Using the records below, return exactly the lines from the one containing "Where should I click to: Click the green" through the last, and omit pictures.

═════ DATA FOR PROCESSING ═════

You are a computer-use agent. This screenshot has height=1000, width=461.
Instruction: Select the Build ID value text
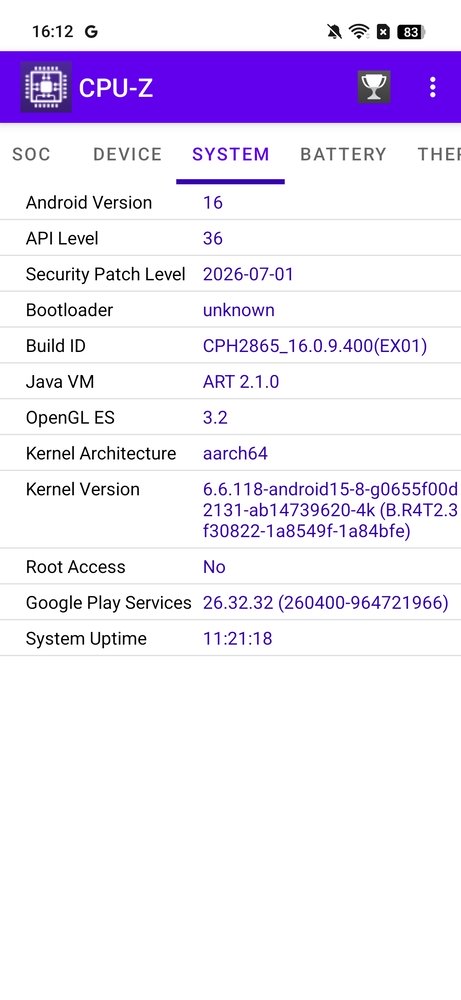[315, 346]
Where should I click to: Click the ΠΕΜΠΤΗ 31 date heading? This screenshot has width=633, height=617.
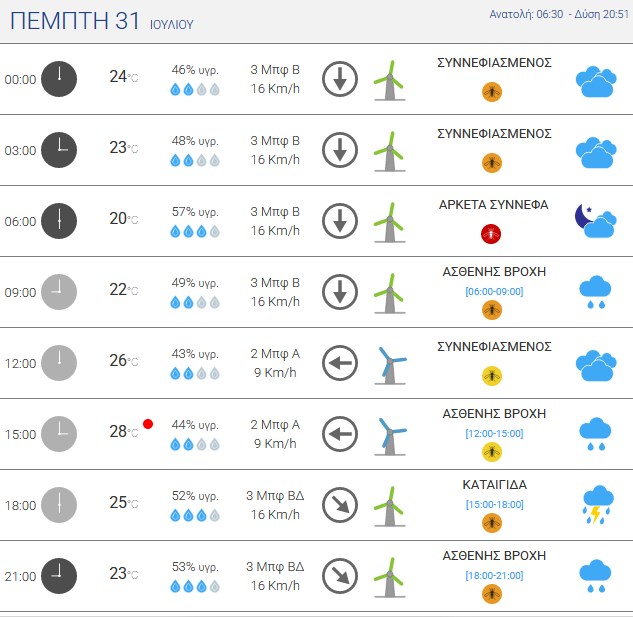(x=75, y=21)
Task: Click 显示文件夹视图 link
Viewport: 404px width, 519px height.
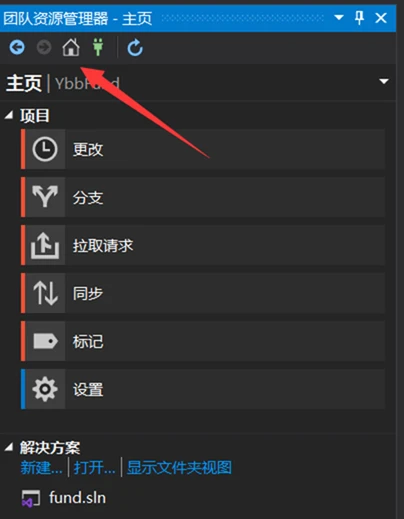Action: [x=179, y=467]
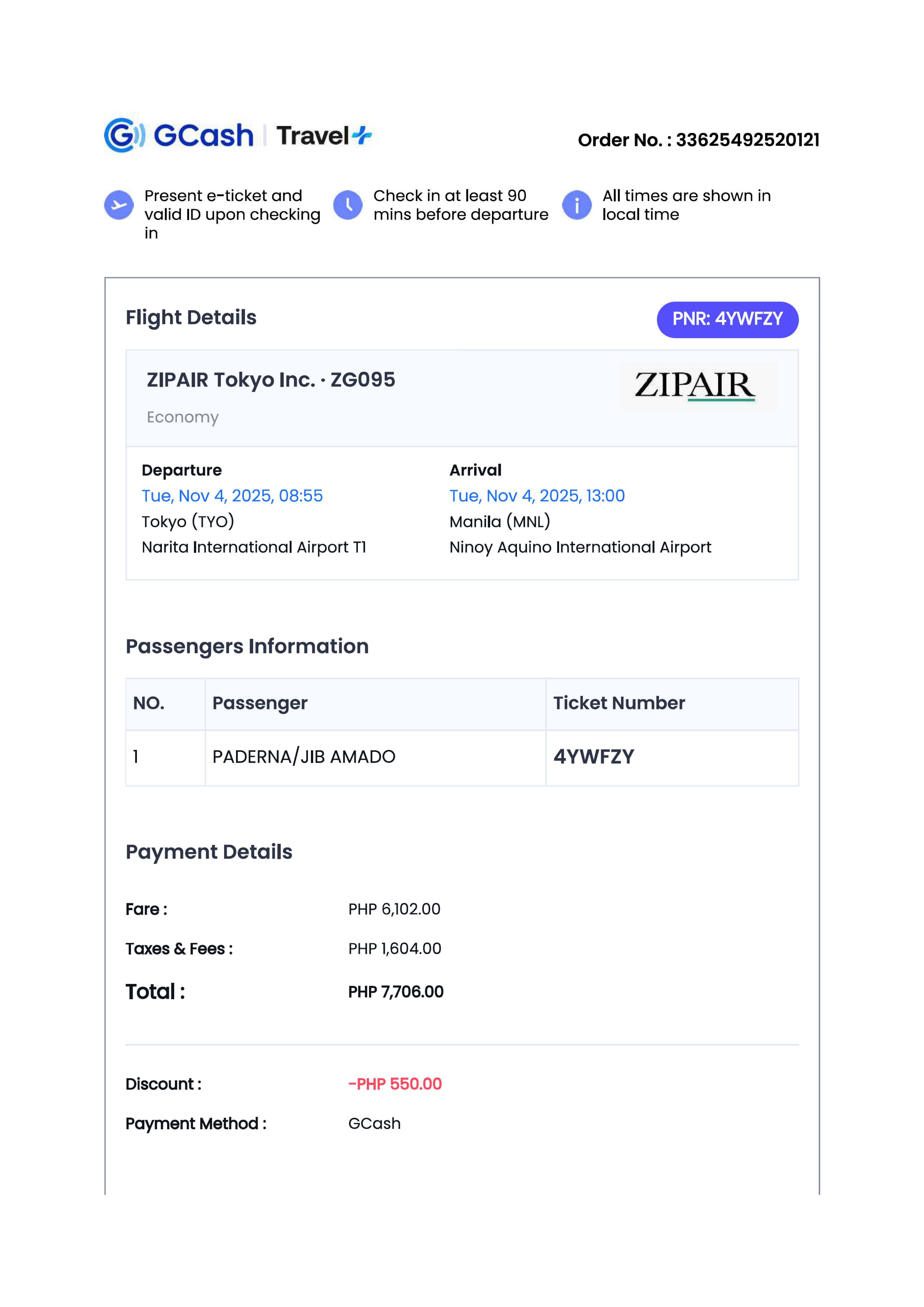Click the Passenger column header

[x=260, y=703]
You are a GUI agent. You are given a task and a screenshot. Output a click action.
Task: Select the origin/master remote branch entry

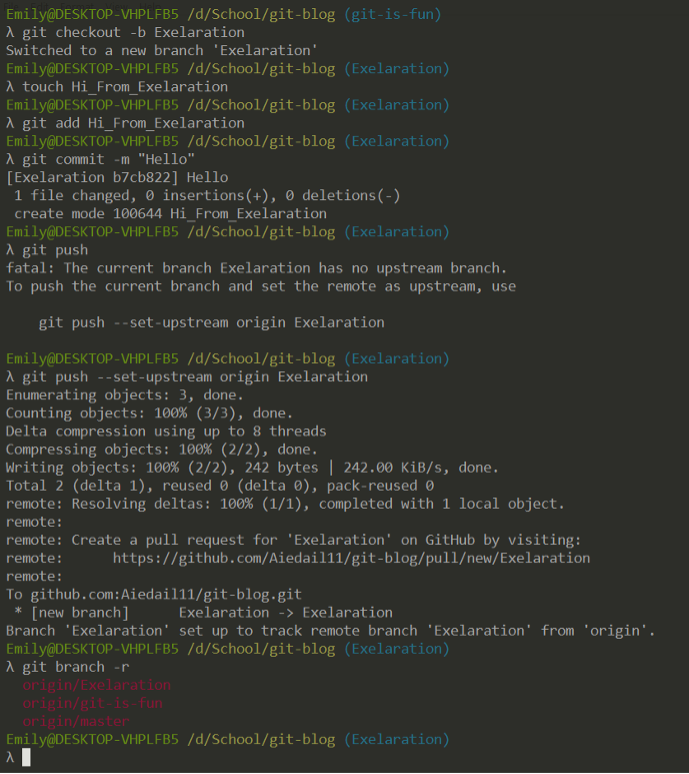click(x=76, y=722)
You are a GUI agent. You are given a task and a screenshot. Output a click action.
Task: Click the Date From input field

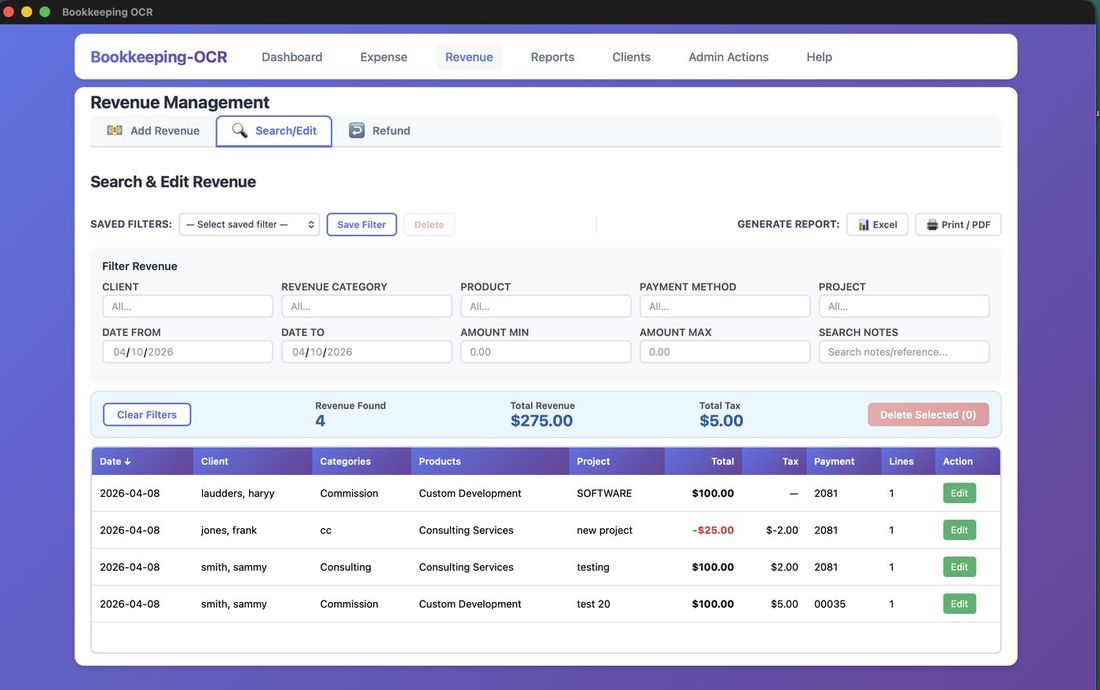(186, 351)
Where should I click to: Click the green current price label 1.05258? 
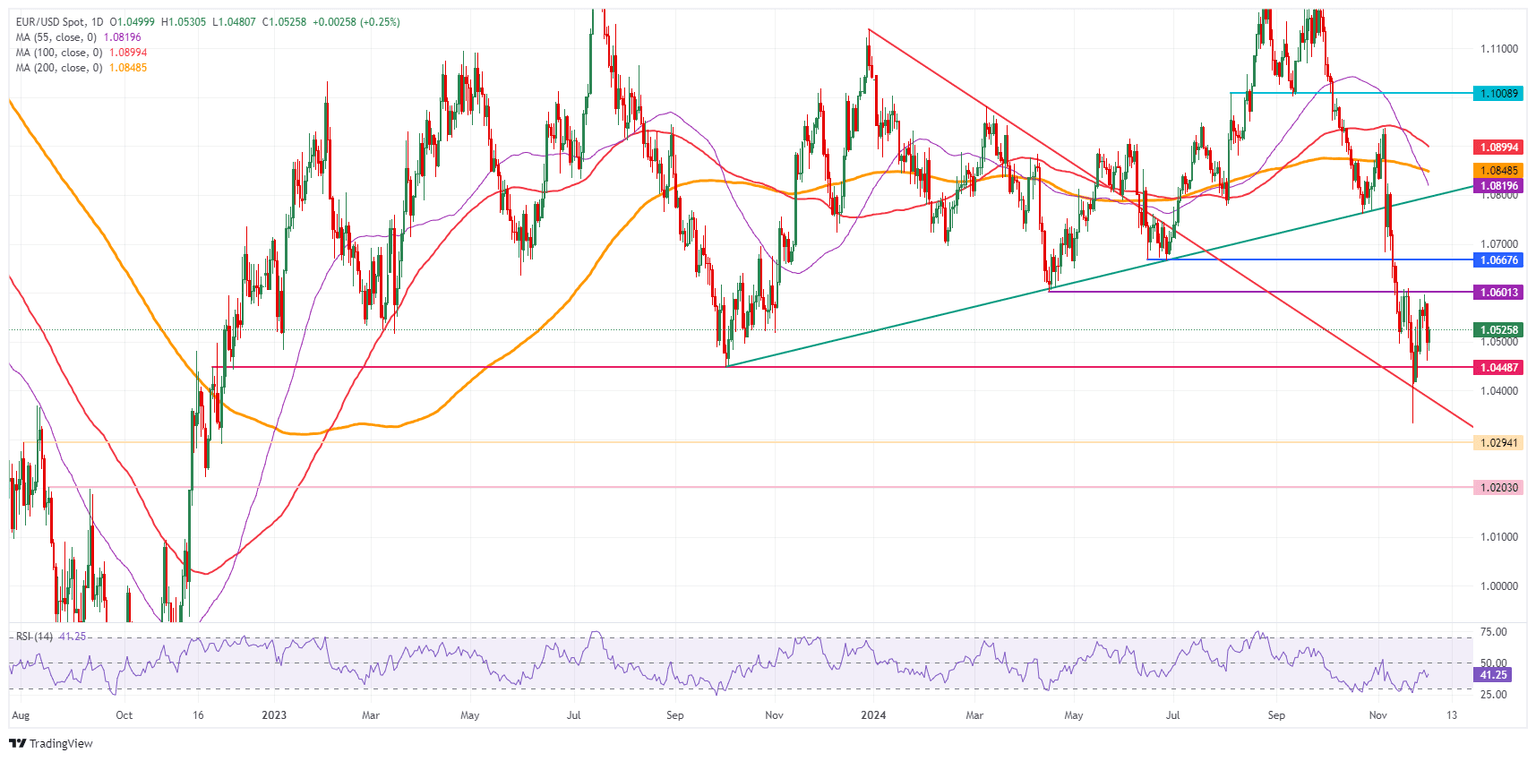(x=1499, y=328)
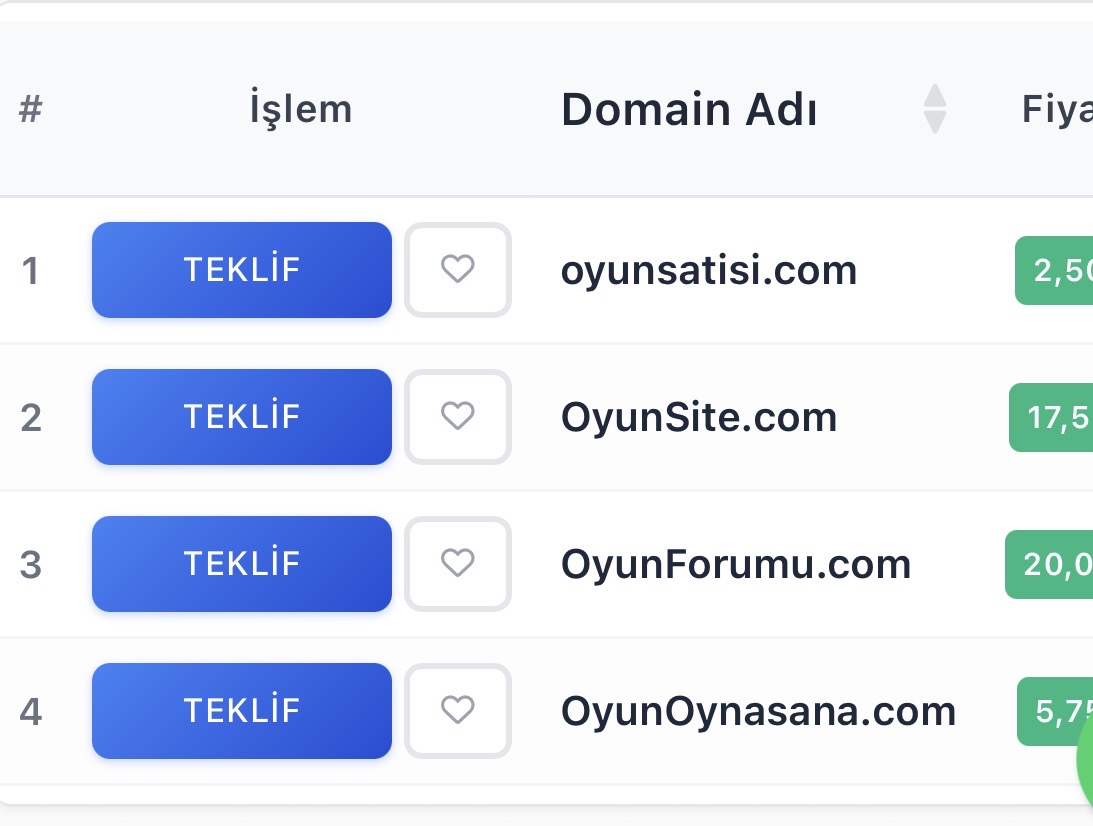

═════

YOUR SOLUTION.
Where should I click to: Click the green current price label 1.05258? 
(x=1499, y=328)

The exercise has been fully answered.